Thanks for the info, GarysApollo. We've been having a similar issue with our 9 month old and we're going to start to investigate other options. It looks like you may have found us a solution before we even started our investigation.

How long have you been trying the Titan? Any issues/complaints thus far?


----------



## David (Jul 17, 2012)

I went through the same cycle with Mika, shes 6 months (closer to 7) now and has gotten over that habit. After a few towels, and blankets I decided that if she wasn't going to stop might as well get her something that was a bit more durable; moving blankets, they're thick, soft, and very durable.

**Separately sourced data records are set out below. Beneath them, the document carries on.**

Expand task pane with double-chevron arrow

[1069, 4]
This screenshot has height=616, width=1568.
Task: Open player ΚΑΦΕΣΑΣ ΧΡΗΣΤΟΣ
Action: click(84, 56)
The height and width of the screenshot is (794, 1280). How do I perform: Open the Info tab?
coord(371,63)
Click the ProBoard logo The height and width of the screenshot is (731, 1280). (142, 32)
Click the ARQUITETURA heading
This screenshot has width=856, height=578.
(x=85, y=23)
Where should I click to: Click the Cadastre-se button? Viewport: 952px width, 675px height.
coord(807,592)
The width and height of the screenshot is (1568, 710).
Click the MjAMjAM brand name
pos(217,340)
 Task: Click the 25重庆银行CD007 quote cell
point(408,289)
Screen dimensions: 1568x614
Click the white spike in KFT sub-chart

She tried going to town on them but after a day or so she gave up and is now happy with what ever toy we leave her with.


----------



## GarysApollo (Nov 27, 2012)

It has been working very well. They have a good picture on the web site, and they explain the product very well. The thing I liked the most is that they offer a 30 day guarantee that they will refund your money, replace it, or work with you to make a new product that your dog wont destroy. There was another pad I almost purchased until I read a couple bad reveiws started with a p cant remember what the name was. The pad is sized for your crate and has ties so it cant be pulled up, and it has piping that gos over top the pad and also ties to the crate so the dog can not pull at the edge of the crate.


----------



## GarysApollo (Nov 27, 2012)

David. I was hoping my Apollo would stop also. Hes a master at chewing his bedding. I had put many different types of things in and he chewed threw stuff I could not cut threw. I think that is why he chews them, its a job for him to rip it up as much as he can. Just glad I was able to find something that I dont have to replace all the time! I am getting a second pup in a week im thinking about just ordering a second pad now so I dont have to worry about it.


----------



## GarysApollo (Nov 27, 2012)

Just an update for anyone who had this problem. It's been a while now and the pad has held up very well! What a life saver, I still had it in my head that sooner or later he was going to figure out how to eat it.


----------



## GarysApollo (Nov 27, 2012)

Time to order a second. Out of nowhere my just about one year old boy has started to eat his beds.

Still not one mark on the first one I orderd even though he tries his best to rip it up!


----------



## Capa (May 19, 2013)

Did you order the entire Titan Bed System? Or the Durabed? 

Thanks for the recommendation!


----------



## GarysApollo (Nov 27, 2012)

I got the entire Titan bed. To me it was well worth it. 

We sat on our bed with our Apollo in his crate when we first put the mat in and watched him do his best to rip it up. We ended up laughing our a**** of and let him out and gave him a treat. We felt bad we that we were amussed by his failed efforts!


----------